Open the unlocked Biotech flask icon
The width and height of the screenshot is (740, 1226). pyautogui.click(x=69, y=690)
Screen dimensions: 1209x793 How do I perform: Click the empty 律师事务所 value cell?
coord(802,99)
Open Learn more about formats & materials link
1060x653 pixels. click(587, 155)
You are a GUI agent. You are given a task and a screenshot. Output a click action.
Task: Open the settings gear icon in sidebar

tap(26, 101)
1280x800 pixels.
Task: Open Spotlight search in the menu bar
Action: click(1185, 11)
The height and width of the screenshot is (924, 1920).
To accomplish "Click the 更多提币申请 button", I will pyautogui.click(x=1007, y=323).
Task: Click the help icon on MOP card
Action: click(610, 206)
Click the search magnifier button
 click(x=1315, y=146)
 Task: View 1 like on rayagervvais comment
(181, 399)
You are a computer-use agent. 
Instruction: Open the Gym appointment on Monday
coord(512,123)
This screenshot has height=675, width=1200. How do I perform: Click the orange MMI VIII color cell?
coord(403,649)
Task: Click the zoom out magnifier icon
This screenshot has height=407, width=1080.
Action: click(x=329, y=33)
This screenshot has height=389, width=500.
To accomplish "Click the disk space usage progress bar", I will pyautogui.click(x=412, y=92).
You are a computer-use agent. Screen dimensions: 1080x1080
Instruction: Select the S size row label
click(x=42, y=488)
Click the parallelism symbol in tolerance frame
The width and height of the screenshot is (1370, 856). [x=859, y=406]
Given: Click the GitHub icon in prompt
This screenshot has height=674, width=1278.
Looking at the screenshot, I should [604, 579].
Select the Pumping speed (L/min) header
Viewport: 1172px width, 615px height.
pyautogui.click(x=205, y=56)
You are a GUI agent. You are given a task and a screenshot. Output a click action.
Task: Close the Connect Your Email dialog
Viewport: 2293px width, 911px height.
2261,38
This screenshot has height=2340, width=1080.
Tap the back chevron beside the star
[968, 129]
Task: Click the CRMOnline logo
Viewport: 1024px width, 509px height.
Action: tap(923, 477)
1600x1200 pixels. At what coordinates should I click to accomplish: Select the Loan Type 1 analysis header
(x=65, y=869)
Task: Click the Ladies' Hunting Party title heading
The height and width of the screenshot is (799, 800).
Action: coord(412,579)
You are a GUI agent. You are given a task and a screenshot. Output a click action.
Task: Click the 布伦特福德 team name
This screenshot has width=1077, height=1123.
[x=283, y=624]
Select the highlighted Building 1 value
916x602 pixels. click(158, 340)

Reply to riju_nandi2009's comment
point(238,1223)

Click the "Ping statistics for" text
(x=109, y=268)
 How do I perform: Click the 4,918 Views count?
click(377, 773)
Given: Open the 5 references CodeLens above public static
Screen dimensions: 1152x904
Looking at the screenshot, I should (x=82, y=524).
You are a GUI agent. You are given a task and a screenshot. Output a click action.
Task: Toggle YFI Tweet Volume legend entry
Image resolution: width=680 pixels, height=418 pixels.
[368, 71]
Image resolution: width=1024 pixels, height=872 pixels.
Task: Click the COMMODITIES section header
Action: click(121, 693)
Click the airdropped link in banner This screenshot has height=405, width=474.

→ TASK DESCRIPTION: Each line that mentions the string "computer" must be copied from the listing.

→ WRITTEN SOLUTION:
You are a computer-use agent. 
You are a computer-use agent. Screen dimensions: 1080x1080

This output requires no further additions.